Sec. 1. Public office is a public trust. Public officers and employees must at all times be accountable to the people, serve them with utmost responsibility, integrity, loyalty, and efficiency, act with patriotism and justice, and lead modest lives.

The NPC, as a government-owned corporation, is under the COA's audit power. Under the 1973 Constitution, which was the Constitution in force at the time the disallowance in question was made, the COA had the power to, inter alia, examine, audit, and settle, in accordance with law and regulations, all accounts pertaining to the revenues and receipts of, and expenditures or uses of funds and property, owned or held in trust by, or pertaining to, the Government, or any of its subdivisions, agencies, or instrumentalities, including government-owned or controlled corporations; 32 and promulgate accounting and auditing rules and regulations including those for the prevention of irregular, unnecessary, excessive, or extravagant expenditures or uses of funds or property.

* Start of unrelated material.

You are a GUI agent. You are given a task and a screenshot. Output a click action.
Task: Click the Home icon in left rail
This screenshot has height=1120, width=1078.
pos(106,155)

The 1987 Constitution preserves this power and function and grants the COA:

. . . exclusive authority, subject to the limitations in this Article, to define the scope of its audit and examination, establish the techniques and methods required therefor, and promulgate accounting and auditing rules and regulations, including those for the prevention and disallowance of irregular, unnecessary, excessive, extravagant, or unconscionable expenditures, uses of government funds and properties. 33

Both the 1973 and 1987 Constitutions conferred upon the COA a more active role and invested it with broader and more extensive powers. These were not meant to make it a toothless tiger, but a dynamic, effective, efficient and independent watchdog of the Government. 34

In determining whether an expenditure of a Government agency or instrumentality such as the NPC is irregular, unnecessary, excessive, extravagant or unconscionable, the COA should not be bound by the opinion of the legal counsel of said agency or instrumentality which may have been the basis for the questioned disbursement; otherwise, it would indeed become a toothless tiger and its auditing function would be a meaningless and futile exercise. Its beacon lights then should be nothing more than the pertinent laws and its rules and regulations.

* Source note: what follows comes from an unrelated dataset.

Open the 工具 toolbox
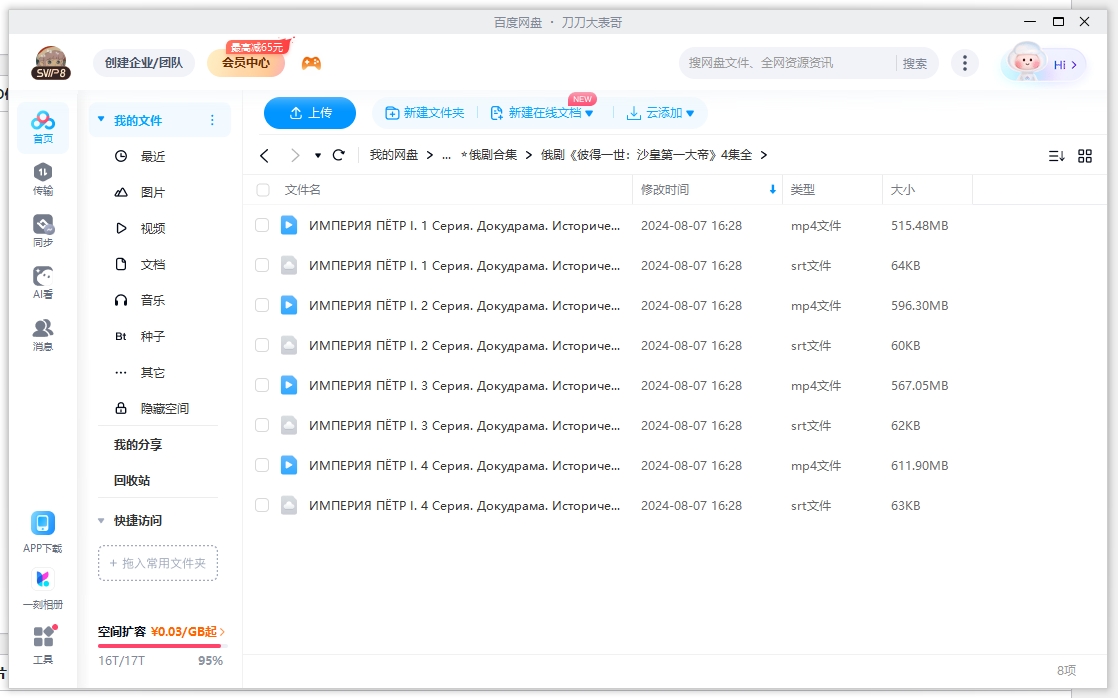The width and height of the screenshot is (1118, 698). point(42,642)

In the instant case, on the basis of the pertinent documents attached to the pleadings, the COA auditor had every reason to believe that the disbursement of P53,802.26 by the NPC as a refund to the OPLGS for the hospitalization expenses of Abodizo, on the theory that the NPC was actually liable under the law on quasi-delict, as determined by the petitions, was irregular, if not illegal. Other than the report of Mapili and Barrera dated 27 May 1982, 35 there is no competent evidence to show that either the NPC or any of its employees were responsible for the accident.

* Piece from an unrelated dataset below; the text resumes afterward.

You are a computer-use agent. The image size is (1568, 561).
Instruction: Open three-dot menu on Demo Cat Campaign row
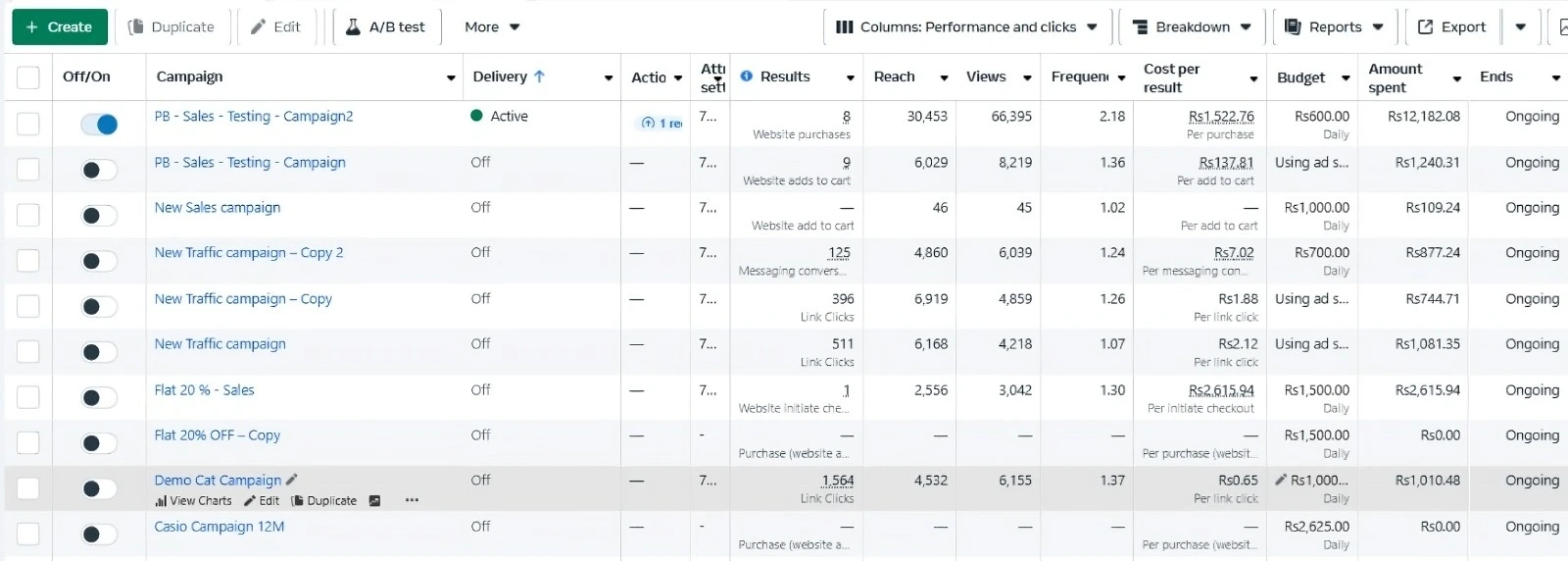click(412, 500)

On the contrary, in its letter of 30 August 1982, 36 the OPLGS admitted that the "incident was purely accidental in nature," but that "considering that the accident took place within the premises of the National Power Corporation and the cause of which was the Tube leaks of HPH 5B, which was still undergoing repair, it is but proper that cost of hospital bills and other expenses incurred by MR. DOMINGO ABODIZO be shouldered by the National Power Corporation." It further admits that it will not "press our contention that the National Power Corporation should pay" the hospital expenses, but appeals and requests that in the light of the "relationship" between it and the NPC, and the services both render to each other, the NPC nonetheless pay for the hospitalization expenses.

It is not disputed that petitioner conducted no further investigation into the causes of the accident to determine for himself if indeed the NPC's or any of its employees' negligence was the proximate cause of the accident. Neither is it disputed that petitioner was at that time merely an officer-in-charge of the Office of the General Counsel. He remained such only from 30 September to 2 October 1982. He rendered the questioned legal opinion on 1 October 1982, 37 on the second day of his short tenure and barely a day before it ended. There was hardly any time for him to inquire further into the facts surrounding the incident, although he had all the time to simply refer it to the regular General Counsel who was expected to report back on 3 October 1982.

Finally, the OPLGS' claims for reimbursement was not referred to the NPC's governing board or authorized officer for approval in the light of the legal opinion. By itself, the latter did not vest him with authority to approve the claim. It was nothing but a recommendation in favor of the claim.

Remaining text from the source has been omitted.